Listing for locating described items:
○ ○ ○ ○ ○

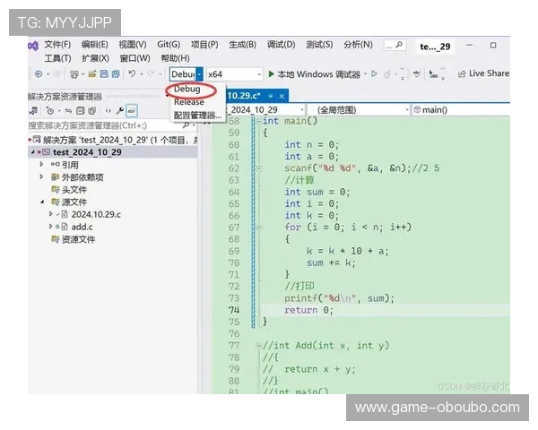Open the 调试(D) Debug menu

pyautogui.click(x=281, y=44)
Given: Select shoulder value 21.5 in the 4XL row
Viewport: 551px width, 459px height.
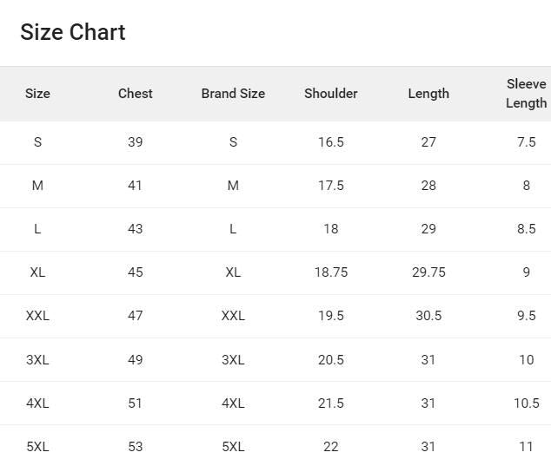Looking at the screenshot, I should pos(331,403).
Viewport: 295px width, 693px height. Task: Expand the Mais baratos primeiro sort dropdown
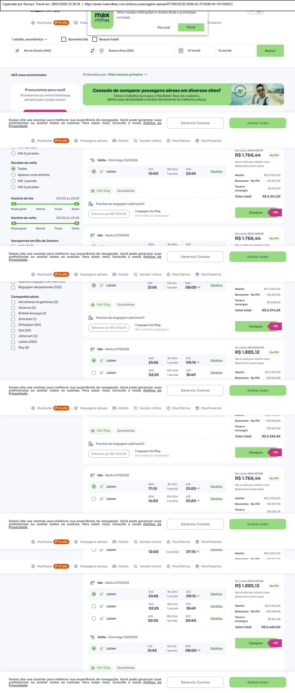pos(128,75)
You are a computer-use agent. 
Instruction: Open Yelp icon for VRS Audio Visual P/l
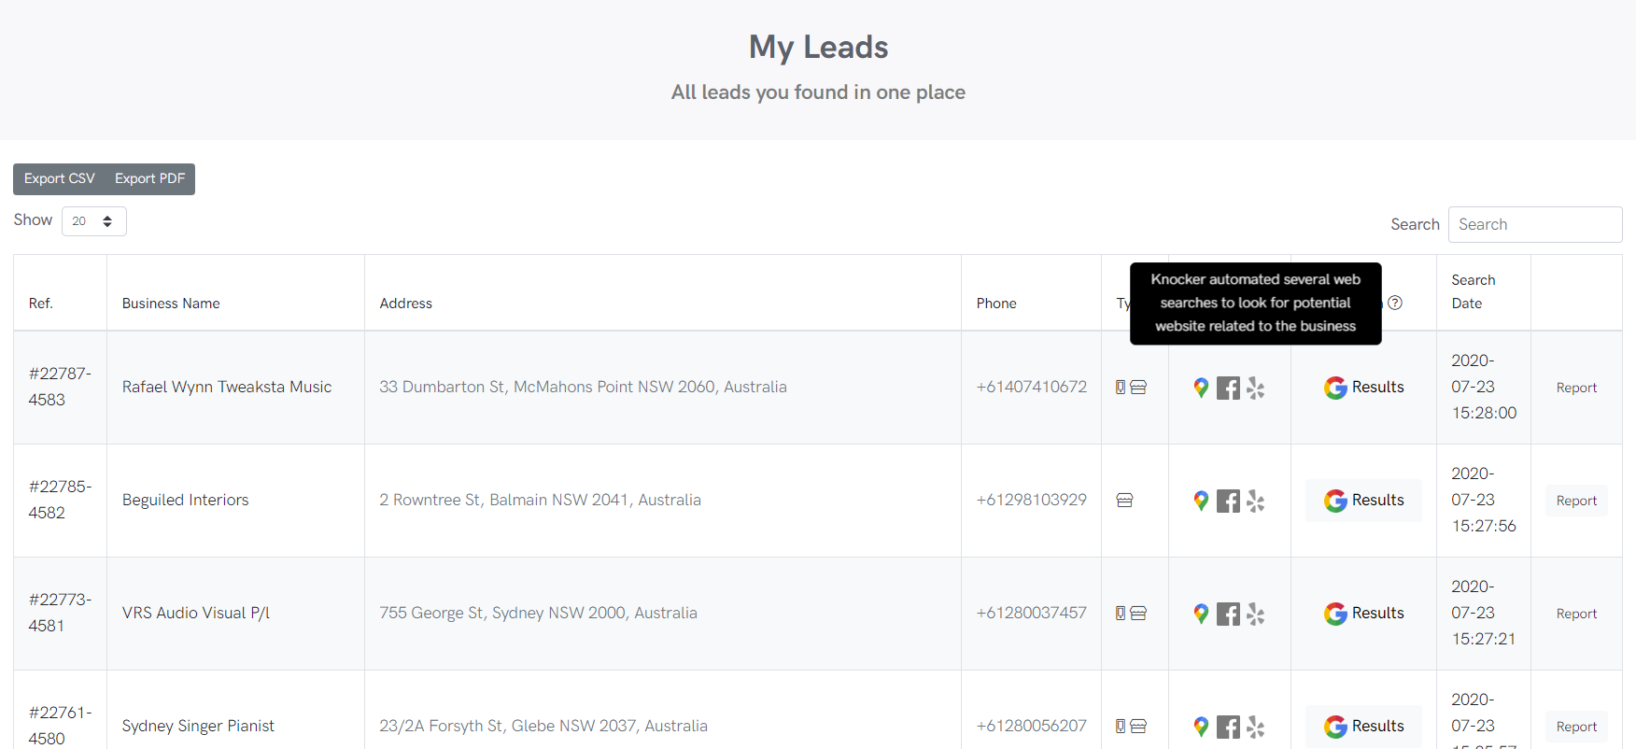click(x=1256, y=615)
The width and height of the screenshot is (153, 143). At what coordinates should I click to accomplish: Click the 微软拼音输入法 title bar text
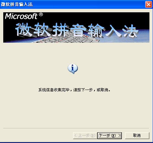(x=17, y=4)
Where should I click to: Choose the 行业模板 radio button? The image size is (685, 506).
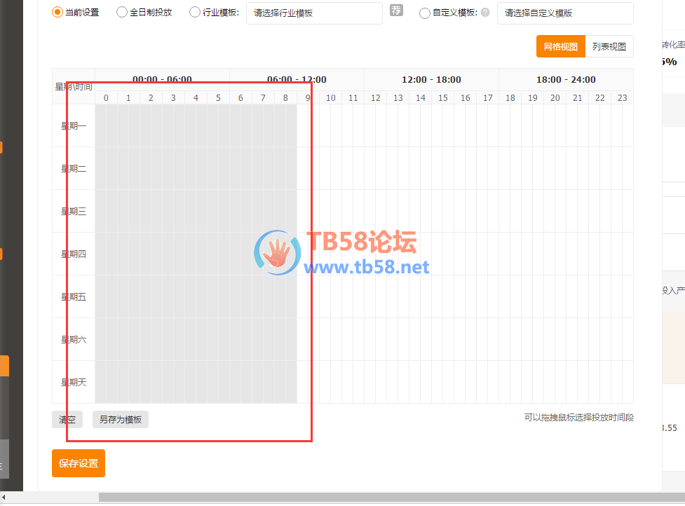(x=195, y=13)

○ ○ ○ ○ ○

Please extract the stretch of the listing above from the line containing "Given: Select shoulder" through the end of the listing, copying those lines exactly. Leave the pictures out of your answer.

--- Exercise response ---
Given: Select shoulder value 21.5 in the 4XL row
Viewport: 551px width, 459px height.
Looking at the screenshot, I should pos(331,403).
Viewport: 295px width, 693px height. Task: Expand the Mais baratos primeiro sort dropdown
pos(128,75)
You are a computer-use agent. 
Instruction: Open Yelp icon for VRS Audio Visual P/l
click(x=1256, y=615)
The width and height of the screenshot is (153, 143). At what coordinates should I click to accomplish: Click the 微软拼音输入法 title bar text
(x=17, y=4)
Where should I click to: Choose the 行业模板 radio button? The image size is (685, 506).
(x=195, y=13)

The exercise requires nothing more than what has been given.